Exercise data:
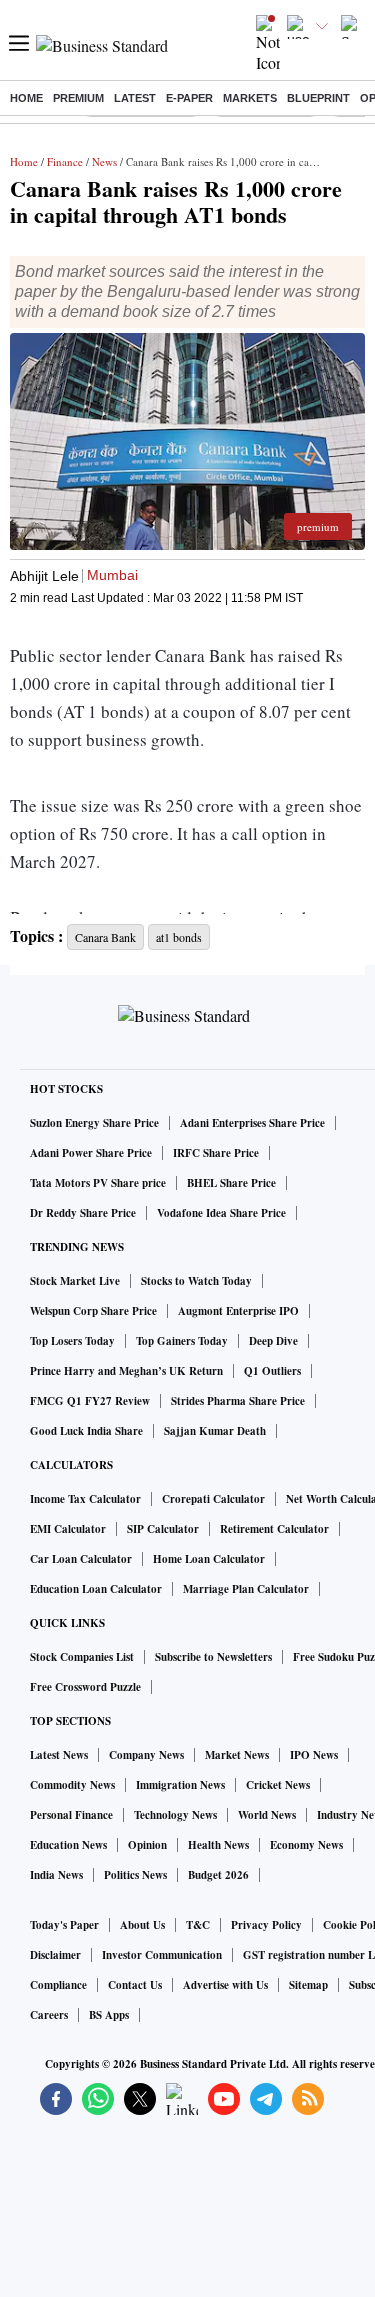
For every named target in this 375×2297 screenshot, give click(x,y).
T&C (198, 1925)
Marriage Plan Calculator (246, 1589)
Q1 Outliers (272, 1371)
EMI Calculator (68, 1529)
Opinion (147, 1845)
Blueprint (318, 98)
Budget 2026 (218, 1875)
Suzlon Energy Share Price (94, 1123)
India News (56, 1875)
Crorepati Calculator (213, 1499)
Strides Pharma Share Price (238, 1401)
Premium (78, 98)
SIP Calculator (163, 1529)
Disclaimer (55, 1955)
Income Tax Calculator (85, 1499)
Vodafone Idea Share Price (221, 1213)
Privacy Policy (266, 1925)
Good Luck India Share (86, 1431)
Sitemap (308, 1985)
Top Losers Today (72, 1341)
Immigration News (180, 1785)
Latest (135, 98)
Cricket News (278, 1785)
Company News (146, 1755)
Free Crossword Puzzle (85, 1687)
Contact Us (135, 1985)
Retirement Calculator (274, 1529)
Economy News (306, 1845)
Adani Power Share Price (91, 1153)
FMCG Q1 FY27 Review (90, 1401)
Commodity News (72, 1785)
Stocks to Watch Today (196, 1281)
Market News (237, 1755)
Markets (250, 98)
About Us (142, 1925)
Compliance (58, 1985)
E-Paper (189, 98)
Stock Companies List (82, 1657)
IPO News (314, 1755)
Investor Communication (162, 1955)
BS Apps (109, 2015)
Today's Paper (64, 1925)
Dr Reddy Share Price (83, 1213)
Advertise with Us (225, 1985)
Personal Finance (71, 1815)
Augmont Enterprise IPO (238, 1311)
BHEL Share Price (231, 1183)
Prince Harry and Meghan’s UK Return (126, 1371)
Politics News (135, 1875)
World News (267, 1815)
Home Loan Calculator (209, 1559)
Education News (68, 1845)
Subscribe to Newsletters (213, 1657)
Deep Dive (273, 1341)
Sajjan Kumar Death (215, 1431)
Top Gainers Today (182, 1341)
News (104, 161)
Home (26, 98)
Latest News (59, 1755)
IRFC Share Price (216, 1153)
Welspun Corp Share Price (93, 1311)
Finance (65, 161)
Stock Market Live (75, 1281)
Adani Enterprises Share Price (252, 1123)
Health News (218, 1845)
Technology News (175, 1815)
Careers (49, 2015)
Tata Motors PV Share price (98, 1183)
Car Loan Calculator (81, 1559)
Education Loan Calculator (96, 1589)
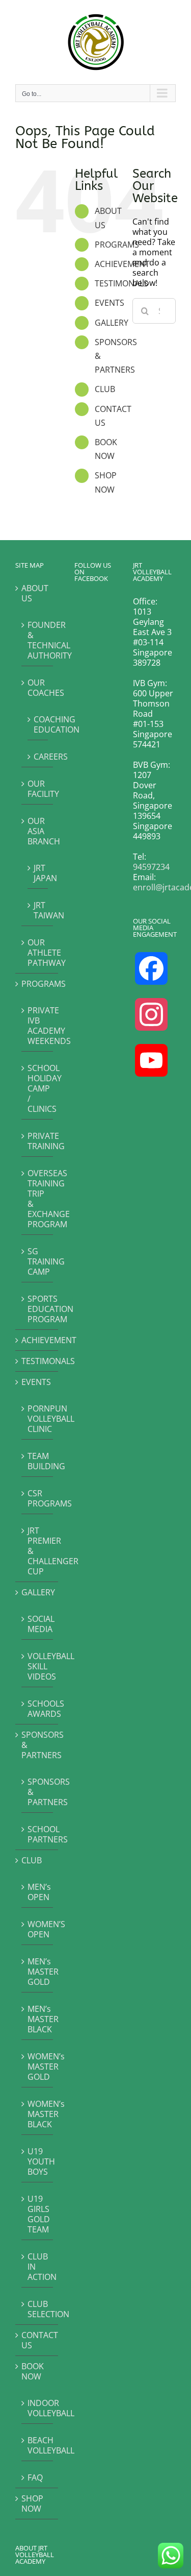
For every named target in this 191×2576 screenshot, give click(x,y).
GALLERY (111, 322)
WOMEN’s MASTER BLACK (38, 2113)
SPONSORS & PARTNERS (37, 1745)
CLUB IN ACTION (38, 2266)
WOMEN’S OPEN (38, 1928)
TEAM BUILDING (38, 1460)
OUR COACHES (38, 687)
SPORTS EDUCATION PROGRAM (38, 1308)
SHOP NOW (32, 2503)
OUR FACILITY (38, 788)
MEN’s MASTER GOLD (38, 1971)
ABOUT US (34, 593)
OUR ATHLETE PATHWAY (38, 952)
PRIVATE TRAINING (38, 1140)
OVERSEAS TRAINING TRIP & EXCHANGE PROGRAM (38, 1198)
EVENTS (109, 302)
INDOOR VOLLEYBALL (38, 2407)
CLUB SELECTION (38, 2308)
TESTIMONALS (121, 283)
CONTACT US (37, 2340)
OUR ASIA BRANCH (38, 830)
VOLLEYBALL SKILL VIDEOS (38, 1666)
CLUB (105, 389)
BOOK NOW (32, 2371)
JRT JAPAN (38, 872)
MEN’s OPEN (38, 1891)
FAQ (35, 2477)
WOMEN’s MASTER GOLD (38, 2066)
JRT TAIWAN (38, 910)
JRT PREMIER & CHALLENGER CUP (38, 1550)
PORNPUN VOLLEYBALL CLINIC (38, 1418)
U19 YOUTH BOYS (38, 2161)
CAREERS (38, 756)
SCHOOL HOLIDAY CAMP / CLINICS (38, 1088)
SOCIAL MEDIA (38, 1623)
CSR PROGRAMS (38, 1498)
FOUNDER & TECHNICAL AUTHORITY (38, 640)
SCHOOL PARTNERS (38, 1834)
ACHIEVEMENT (122, 264)
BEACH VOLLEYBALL (38, 2445)
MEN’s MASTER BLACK (38, 2018)
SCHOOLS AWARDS (38, 1708)
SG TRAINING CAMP (38, 1261)
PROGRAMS (117, 244)
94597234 (151, 866)
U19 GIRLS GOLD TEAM (38, 2213)
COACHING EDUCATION (38, 724)
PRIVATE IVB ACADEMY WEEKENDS (38, 1025)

What is required: Please return every line of the records that contains the word "GOLD".

Task solution:
MEN’s MASTER GOLD (38, 1971)
WOMEN’s MASTER GOLD (38, 2066)
U19 GIRLS GOLD TEAM (38, 2213)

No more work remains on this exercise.